DiMaggio, Paul J. and Walter W. Powell. 1983. "The Iron Cage Revisited: Institutional Isomorphism and Collective Rationality in Organizational Fields." American Sociological Review 48:147-160.
I won't go into great detail with this one because it's similarly narrow in scope. It specifically addresses organizational bureaucratization and homogenization almost entirely in the context of business: its language is that of management, finance, hiring, and production. It does posit that homogenization may emerge from institutionalized rational demands and that diversity and divergent organizational behavior may be valuable, but may also introduce dysfunction. Again this does nothing for you.
I'll skip ahead.
Karel Weick- 1976, "Educational Organizations as Loosely Coupled Systems." Administrative Science Quarterly 21:1-19.

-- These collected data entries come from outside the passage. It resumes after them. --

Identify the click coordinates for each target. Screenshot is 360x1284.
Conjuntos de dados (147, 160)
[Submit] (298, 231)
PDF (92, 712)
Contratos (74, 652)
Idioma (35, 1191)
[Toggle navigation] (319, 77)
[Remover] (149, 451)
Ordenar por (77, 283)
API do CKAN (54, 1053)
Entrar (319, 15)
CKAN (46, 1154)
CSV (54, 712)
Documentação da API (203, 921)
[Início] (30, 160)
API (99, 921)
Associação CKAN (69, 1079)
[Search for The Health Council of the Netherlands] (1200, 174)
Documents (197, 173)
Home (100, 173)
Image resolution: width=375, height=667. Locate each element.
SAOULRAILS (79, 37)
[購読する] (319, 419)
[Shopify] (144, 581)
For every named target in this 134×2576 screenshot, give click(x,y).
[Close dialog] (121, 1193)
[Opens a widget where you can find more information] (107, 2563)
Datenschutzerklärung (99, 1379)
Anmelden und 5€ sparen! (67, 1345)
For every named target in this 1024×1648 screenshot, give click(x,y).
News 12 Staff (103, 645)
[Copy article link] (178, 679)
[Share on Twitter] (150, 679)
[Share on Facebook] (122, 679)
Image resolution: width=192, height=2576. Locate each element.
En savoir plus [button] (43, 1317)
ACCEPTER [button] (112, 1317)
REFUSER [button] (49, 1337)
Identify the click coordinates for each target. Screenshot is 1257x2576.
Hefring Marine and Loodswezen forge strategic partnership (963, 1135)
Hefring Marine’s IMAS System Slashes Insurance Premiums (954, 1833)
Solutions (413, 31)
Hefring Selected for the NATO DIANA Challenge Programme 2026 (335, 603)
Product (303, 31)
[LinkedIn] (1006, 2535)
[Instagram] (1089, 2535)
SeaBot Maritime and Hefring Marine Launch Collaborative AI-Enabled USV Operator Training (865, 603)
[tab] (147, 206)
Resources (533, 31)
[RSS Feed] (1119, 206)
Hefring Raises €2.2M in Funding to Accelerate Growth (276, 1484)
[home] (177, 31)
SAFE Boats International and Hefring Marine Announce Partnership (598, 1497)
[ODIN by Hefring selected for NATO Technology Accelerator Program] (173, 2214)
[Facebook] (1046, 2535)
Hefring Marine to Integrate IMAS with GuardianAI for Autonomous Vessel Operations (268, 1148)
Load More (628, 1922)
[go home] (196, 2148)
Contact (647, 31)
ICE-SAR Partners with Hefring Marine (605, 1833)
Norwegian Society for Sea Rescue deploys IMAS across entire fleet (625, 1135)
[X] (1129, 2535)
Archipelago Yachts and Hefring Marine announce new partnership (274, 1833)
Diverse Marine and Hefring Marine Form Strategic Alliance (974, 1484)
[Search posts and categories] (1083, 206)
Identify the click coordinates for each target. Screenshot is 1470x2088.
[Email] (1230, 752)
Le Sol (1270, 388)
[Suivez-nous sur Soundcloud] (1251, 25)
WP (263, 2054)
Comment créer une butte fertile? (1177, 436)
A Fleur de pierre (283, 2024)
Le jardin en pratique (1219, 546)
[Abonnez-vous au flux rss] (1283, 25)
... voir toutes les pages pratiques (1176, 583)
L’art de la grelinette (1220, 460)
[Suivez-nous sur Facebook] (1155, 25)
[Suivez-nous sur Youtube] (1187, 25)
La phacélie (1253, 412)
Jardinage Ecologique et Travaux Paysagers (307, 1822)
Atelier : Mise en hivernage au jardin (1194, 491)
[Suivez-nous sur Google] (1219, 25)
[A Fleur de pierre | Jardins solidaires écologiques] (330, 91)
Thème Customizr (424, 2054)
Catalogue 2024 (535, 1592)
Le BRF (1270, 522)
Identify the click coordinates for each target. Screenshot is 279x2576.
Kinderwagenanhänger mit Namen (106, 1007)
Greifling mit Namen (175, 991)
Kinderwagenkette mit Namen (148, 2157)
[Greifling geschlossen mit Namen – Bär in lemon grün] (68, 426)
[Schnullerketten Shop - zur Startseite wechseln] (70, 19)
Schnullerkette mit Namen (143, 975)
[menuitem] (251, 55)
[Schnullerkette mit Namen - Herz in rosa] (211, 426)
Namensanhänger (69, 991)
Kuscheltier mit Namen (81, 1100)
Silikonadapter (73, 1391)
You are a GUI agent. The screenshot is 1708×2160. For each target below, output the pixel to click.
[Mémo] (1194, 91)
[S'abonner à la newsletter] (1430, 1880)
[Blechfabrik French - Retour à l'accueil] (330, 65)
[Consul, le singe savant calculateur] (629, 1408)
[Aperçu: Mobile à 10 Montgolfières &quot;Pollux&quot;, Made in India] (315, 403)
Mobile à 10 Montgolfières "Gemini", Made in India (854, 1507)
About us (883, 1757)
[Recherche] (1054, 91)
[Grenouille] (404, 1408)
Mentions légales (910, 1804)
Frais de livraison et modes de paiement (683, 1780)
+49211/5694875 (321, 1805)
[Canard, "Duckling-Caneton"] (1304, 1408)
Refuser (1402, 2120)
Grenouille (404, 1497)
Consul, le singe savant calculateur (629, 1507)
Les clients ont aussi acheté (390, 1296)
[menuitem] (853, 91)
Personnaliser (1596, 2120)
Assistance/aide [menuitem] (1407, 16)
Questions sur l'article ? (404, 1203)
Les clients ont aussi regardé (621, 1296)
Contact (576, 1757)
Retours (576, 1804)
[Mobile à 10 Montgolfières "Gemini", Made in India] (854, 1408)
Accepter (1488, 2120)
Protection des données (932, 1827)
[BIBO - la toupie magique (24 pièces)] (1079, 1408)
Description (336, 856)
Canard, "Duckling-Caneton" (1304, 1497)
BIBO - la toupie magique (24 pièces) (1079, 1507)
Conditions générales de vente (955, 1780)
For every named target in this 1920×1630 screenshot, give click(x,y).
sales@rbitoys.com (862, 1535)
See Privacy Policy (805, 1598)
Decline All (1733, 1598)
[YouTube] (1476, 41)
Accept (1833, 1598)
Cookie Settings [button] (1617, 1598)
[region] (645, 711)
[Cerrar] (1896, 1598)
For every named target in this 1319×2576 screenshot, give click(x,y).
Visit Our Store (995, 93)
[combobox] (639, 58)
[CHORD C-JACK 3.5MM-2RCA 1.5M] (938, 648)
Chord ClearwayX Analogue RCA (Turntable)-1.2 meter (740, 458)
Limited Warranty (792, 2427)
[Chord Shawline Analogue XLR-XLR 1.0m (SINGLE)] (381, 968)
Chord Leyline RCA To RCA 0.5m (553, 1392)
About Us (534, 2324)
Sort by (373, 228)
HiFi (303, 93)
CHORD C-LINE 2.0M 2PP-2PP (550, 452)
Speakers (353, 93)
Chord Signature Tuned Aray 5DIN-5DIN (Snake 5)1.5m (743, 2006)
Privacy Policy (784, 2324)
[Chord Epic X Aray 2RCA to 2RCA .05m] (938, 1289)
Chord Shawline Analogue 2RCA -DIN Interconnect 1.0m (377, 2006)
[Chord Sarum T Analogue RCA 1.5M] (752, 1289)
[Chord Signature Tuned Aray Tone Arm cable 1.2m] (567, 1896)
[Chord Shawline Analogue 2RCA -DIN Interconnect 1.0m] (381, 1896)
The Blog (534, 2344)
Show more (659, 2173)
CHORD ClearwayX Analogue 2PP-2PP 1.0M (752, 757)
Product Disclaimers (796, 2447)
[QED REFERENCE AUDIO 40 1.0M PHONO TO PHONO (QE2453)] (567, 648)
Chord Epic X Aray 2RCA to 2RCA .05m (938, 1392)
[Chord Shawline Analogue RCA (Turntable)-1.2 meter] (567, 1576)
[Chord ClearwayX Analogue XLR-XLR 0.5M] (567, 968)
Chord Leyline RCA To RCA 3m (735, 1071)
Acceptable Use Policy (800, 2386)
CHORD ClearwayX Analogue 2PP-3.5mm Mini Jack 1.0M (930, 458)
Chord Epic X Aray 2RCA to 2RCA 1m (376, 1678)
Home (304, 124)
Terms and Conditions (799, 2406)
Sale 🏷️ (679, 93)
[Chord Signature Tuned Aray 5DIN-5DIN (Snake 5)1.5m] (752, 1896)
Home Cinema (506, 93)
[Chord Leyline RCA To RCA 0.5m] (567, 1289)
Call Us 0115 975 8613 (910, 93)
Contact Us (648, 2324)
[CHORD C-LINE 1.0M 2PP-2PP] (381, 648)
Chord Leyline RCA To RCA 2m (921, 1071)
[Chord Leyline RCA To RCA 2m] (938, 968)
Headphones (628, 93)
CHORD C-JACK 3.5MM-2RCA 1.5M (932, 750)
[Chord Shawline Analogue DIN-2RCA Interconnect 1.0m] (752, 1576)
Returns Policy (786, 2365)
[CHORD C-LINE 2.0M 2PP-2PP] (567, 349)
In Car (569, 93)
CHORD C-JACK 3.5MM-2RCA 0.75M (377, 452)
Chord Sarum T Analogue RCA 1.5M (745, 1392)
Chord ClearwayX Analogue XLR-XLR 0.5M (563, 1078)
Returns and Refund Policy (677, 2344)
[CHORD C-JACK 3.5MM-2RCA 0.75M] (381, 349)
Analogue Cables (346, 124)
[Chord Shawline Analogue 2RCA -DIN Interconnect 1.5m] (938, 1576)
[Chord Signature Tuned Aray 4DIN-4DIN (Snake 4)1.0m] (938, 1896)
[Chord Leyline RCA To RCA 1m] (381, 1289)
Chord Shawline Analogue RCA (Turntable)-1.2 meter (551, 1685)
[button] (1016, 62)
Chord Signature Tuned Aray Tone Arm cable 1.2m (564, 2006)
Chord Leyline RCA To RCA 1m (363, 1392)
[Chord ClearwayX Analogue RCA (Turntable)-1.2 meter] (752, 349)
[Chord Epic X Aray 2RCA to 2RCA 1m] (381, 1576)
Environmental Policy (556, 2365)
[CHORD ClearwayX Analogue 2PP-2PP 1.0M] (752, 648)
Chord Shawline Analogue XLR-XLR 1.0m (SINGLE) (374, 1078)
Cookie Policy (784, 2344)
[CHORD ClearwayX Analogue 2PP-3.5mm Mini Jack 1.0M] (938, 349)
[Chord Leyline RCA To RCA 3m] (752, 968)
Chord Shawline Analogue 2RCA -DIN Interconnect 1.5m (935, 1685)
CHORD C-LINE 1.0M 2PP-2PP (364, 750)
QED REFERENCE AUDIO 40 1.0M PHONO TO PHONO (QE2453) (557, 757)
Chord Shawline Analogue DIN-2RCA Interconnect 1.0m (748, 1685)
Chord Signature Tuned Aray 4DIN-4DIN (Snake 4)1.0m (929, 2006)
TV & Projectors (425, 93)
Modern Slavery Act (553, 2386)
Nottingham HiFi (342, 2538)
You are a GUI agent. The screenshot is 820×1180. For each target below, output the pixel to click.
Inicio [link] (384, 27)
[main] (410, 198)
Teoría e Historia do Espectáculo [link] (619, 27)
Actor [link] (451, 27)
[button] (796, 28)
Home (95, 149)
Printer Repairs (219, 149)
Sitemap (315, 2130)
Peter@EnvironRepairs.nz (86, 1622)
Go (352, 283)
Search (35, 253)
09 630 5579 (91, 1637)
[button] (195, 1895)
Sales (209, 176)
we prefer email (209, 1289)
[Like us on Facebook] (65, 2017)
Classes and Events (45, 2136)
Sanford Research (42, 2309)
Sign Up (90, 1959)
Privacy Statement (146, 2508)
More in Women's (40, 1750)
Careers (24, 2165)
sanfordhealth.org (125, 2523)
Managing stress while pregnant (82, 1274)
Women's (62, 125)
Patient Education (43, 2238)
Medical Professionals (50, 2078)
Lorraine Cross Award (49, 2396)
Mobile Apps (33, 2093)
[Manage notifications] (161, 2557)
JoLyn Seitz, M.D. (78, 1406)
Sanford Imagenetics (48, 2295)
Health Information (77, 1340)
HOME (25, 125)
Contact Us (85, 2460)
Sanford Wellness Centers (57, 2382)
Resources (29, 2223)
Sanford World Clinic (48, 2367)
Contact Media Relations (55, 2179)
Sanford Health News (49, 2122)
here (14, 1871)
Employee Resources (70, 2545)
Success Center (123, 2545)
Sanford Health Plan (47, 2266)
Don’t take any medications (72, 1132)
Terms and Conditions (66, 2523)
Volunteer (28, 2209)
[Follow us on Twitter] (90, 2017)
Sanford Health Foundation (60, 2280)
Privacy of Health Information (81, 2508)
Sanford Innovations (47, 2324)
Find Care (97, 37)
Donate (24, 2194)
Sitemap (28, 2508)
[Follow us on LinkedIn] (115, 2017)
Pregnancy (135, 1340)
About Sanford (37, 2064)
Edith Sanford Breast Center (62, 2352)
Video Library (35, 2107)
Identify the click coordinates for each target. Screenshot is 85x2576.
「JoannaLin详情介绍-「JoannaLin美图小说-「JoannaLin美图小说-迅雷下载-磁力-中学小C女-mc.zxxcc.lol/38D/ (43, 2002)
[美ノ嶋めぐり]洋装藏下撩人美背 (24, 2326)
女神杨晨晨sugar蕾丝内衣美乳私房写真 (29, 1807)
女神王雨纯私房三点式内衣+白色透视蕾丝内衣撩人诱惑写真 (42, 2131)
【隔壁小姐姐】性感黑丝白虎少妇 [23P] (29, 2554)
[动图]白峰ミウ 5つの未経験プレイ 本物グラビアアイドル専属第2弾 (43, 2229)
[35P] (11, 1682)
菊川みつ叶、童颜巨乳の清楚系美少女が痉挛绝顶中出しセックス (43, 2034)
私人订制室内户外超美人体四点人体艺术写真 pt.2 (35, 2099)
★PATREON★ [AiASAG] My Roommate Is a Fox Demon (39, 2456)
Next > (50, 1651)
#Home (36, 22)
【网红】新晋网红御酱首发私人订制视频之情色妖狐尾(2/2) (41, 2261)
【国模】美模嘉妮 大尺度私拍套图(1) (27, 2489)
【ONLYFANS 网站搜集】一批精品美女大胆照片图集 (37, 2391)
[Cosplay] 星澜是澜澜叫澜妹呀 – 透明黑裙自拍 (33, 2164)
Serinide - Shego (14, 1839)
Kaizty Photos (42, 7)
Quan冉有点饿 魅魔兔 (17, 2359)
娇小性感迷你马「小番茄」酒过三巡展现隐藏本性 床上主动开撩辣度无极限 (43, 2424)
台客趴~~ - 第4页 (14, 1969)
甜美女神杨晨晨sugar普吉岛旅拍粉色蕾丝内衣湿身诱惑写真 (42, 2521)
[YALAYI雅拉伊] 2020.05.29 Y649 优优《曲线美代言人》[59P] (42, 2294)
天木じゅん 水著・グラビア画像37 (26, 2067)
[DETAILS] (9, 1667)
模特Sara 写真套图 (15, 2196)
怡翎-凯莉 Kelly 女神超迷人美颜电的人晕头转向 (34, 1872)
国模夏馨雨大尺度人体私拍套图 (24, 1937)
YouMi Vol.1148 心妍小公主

Please identify for me how faith or religious institutions represent loosely coupled systems and how that relates to the context of educational systems in this paper. Interestingly, the author even explicitly recommends some empirical approaches (or the development of some) to investigate loosely coupled systems, despite the challenges he identifies in that venture. Your argument that faith and its structural representations help predict human behavior would seem to exclude it immediately from having anything to do with this research. The whole point of organized religion is to produce a tightly coupled system.
I've scanned the rest and they all seem equally irrelevant, even if some are very interesting in sociological terms. I strongly suspect that you didn't read a word of these, or you are misrepresenting them as supporting the direct value of faith. Perhaps you meant to argue that myth and ceremony provide structure, longevity, and diversity to organizations, which is an actual point supported by these articles. That may be true, but all we can conclude about religion from this is that it is very well-engineered to endure and maintain control over its members. These articles cannot be used to comment on religious validity or the global utility of faith, and in fact strongly oppose the idea that baseless belief is anything but impractical.
Maybe you also you meant to say that
studying institutionalized belief or the organizational structures of religion -- in essence, employing
psychology and sociology -- might grant some insight into human behavior, a point which I never opposed.